Dr. Larry Davis
In this episode, Dr. Larry Davis engages in a wide-ranging discussion on race and racism in America. The topics he addresses include his use of cognitive dissonance theory to understand racism and racist behavior. He explores how implicit racism affects all members of American society and defines a concept he refers to as “relative deprivation.” Dr. Davis also explains why multiculturalism is insufficient as the principal method of addressing racism.
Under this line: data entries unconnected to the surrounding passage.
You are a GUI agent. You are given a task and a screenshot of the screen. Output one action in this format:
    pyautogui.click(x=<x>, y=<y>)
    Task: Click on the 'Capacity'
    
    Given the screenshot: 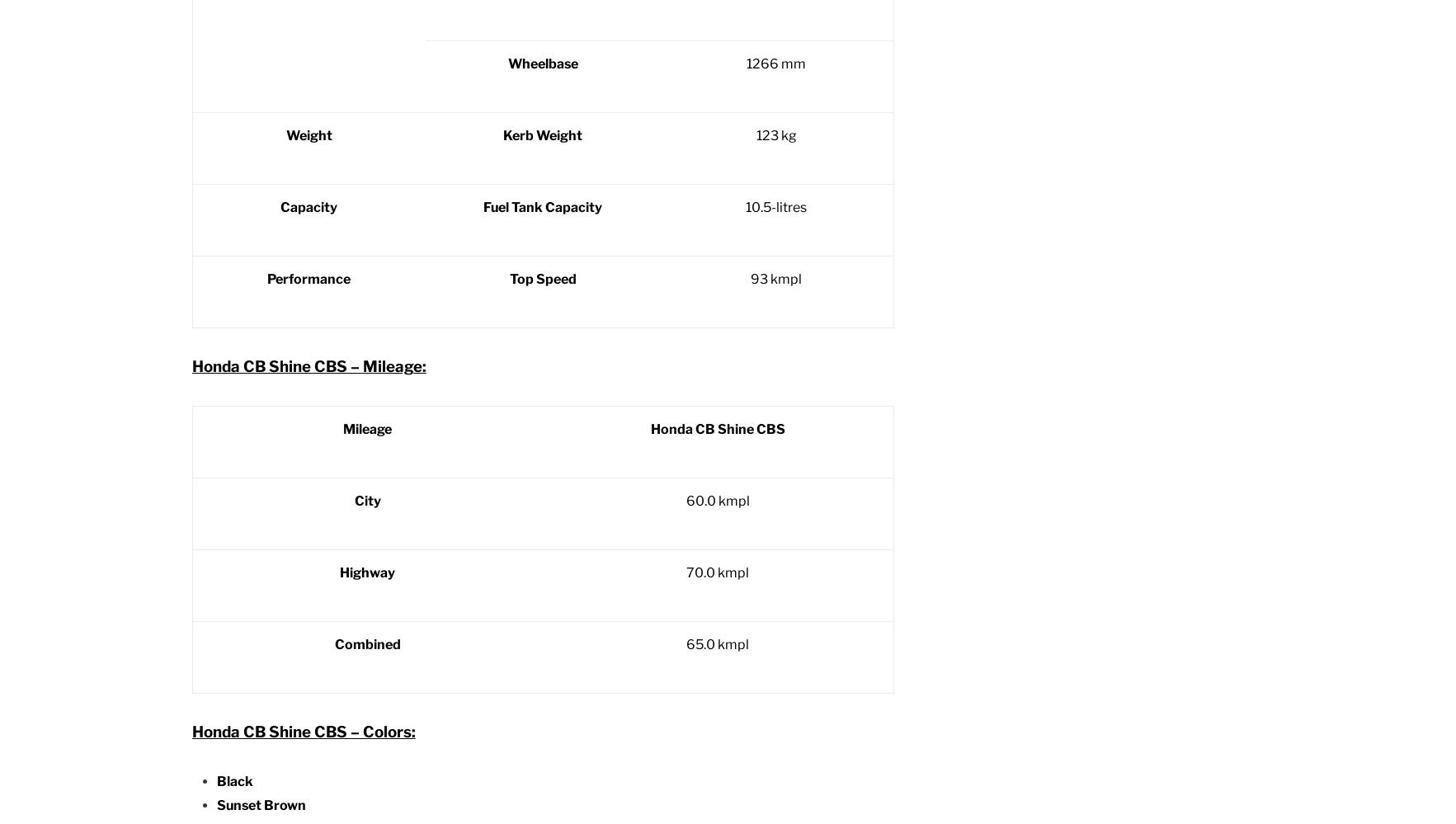 What is the action you would take?
    pyautogui.click(x=308, y=207)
Larry E. Davis, PhD, is the Dean of Social Work at the University of Pittsburgh, where he is the Donald M. Henderson Professor and also the director of the Center on Race and Social Problems. He earned his master’s in social work and master’s in psychology from the University of Michigan. He was the first African-American to earn a PhD from the dual-degree program in social work and psychology at the University of Michigan. Having completed field work in one of New York City’s poorest neighborhoods, his academic life has been dedicated to the creation of solution-based dialogues that promote a more racially equitable society. He was the first African-American in any discipline to be awarded tenure at Washington University in St. Louis, where he was a professor of social work and psychology and the holder of the E. Desmond Lee Chair in Ethnic and Racial Diversity. Dr. Davis is the founder and leader of REAP, a consortium of race, ethnicity, and poverty centers from across the United States. He is also the founder and chairman of the editorial board of the Race and Social Problems journal, Springer Publications. Dr. Davis has long been recognized as a leading scholar of the narrative about race in America and its role in social justice. He has written, edited, or co-authored seven books. His latest book, Why Are They Angry With Us: Essays on Race, is his most personal book, touching on themes of racial identity, internalized racism, and the legacy of slavery.